The primordial iris probably had purple flowers that were pollinated by...

The primordial iris probably had purple flowers that were pollinated by...
The primordial iris probably had purple flowers that were pollinated by...
IMAGE: Ausgewählte Irisarten. (A) I. Atropurpurea; (B) I. bismarckiana; (C) I. fulva; (D) I. history; (E) I. Loretti; (F) I. lutescens; (G) I. Mesopotamia; (H) I. Petrana; (I) I. pumila; (J)… Ansicht More

Photo credit: the authors

The genus Iris of flowering plants – named after the Greek rainbow goddess due to the different flower color – comprises over 300 species in the northern hemisphere, some of which are endangered or (critically) endangered on the IUCN’s Red List of Threatened Species. Due to the poor fossil record, it is not yet known when the iris first emerged, but scientists believe the genus is only a few million years old and has its closest living relatives in what is now southern Africa.

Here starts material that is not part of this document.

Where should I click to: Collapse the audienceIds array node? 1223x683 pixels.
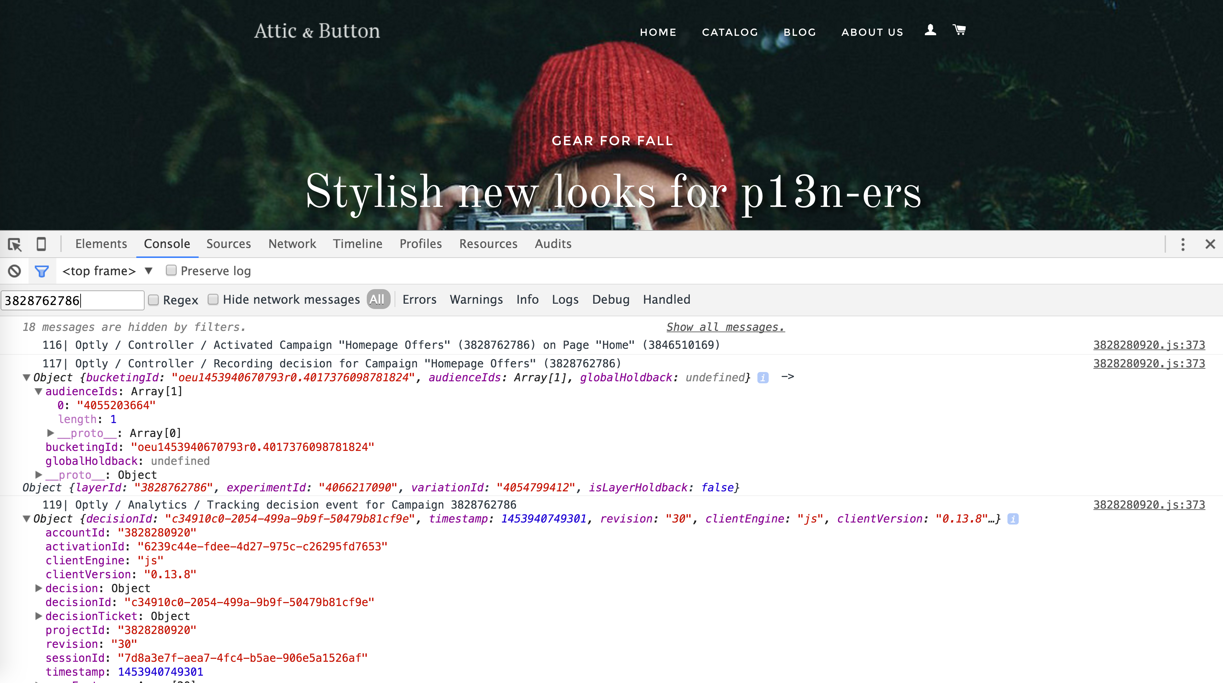pyautogui.click(x=38, y=392)
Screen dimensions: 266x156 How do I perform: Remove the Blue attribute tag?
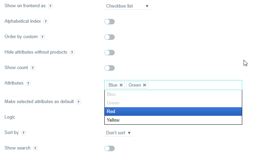(121, 85)
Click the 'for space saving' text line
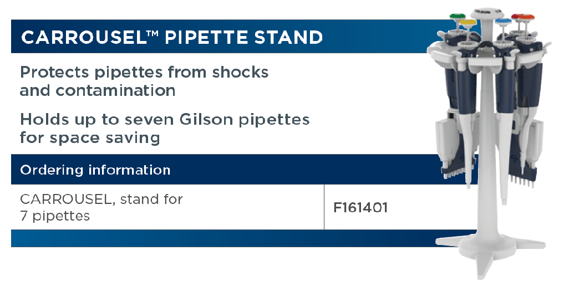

“We wanted to investigate the factors that influence and maintain the outstanding evolutionary divergence in Iris, a young but very diverse group. We were particularly interested in the development of flower color and morphology as these are key characteristics for pollinator attraction, ”says Dr. Yuval Sapir from the School of Plant Sciences at Tel Aviv University, Israel, corresponding author of a new study in the Open Access Journal Limits of Plant Sciences.

Modern iris species mostly live in (semi) deserts or mountainous environments, although some specialize in damp or humid habitats. They are usually pollinated by insects, but some species are visited by birds and are often capable of self-fertilization (“self-compatible”). Its flowers have three upright petals, the “standards”, and three drooping sepals, the “falls”. Standards and falls are not always the same color and can be dark purple, purple, pink, yellow, or white. Their lower parts form a pollination tunnel that contains both stamens and stamens, the entrance of which can be marked by a ridge or “ridge” that is part of the falls. It is believed that combs act as guides to guide potential pollinators to reward them with nectar or pollen. Falls can also carry a raised hairy area called the “beard”, which may have a similar function. Some species do not produce nectar, but offer a different kind of reward for insects: safe shelter in flowers that warm up in the morning. Such species often have a dark “spot” on the falls that can play a role in raising or maintaining a higher internal temperature.

Given this diversity, what could the last common ancestor of the iris have looked like?

“Here we show that the ancestor of the genus Iris probably had purple flowers with a crest and a spot on the falls. Its flowers were also likely insect-pollinated, produced nectar as a reward, and were self-tolerating. From that point on, rapid development resulted in variations in hundreds of combinations of color, size, and other flower characteristics, “says Dr. Katarzyna Roguz, a postdoctoral fellow who led the research.

Roguz et al. created a phylogeny or evolution tree based on the similarity of the DNA sequence from public databases with six genes – five from the chloroplast and one from the nucleus – from 215 species, 10 subspecies, and two species of iris. 16 characteristics each with regard to flower color, reproduction, habitat and distribution. Phylogeny largely based the published taxonomy of the genus Iris, which was divided into seven subgenera (Limniris, Iris, Hermodactyloides, Nepalensis, Pardanthopsis, Scorpiris, Xiphium) with the largest subgenera Limniris and Lophiris divided into two and six sections.

The researchers show that many of the characteristics of the iris are evolutionarily labile – that is, they switch back and forth between alternative states. For example, spots were lost and repeatedly regained, while shifts between purple and yellow flowers were common. Beards also developed independently at least three times. While the vast majority of the iris remain insect pollinated, there have been at least two shifts towards bird pollination followed by several reversals back to insect pollination. Other traits have been shown to be evolutionarily more stable, such as the mating system and the ability to produce nectar where there have been few shifts between states.

“Our results suggest that pollinators are at least partially responsible for the development of the iris flower shape and that they still play an important role in the divergence of species in this genus. The development is amazing! ”Says Sapir.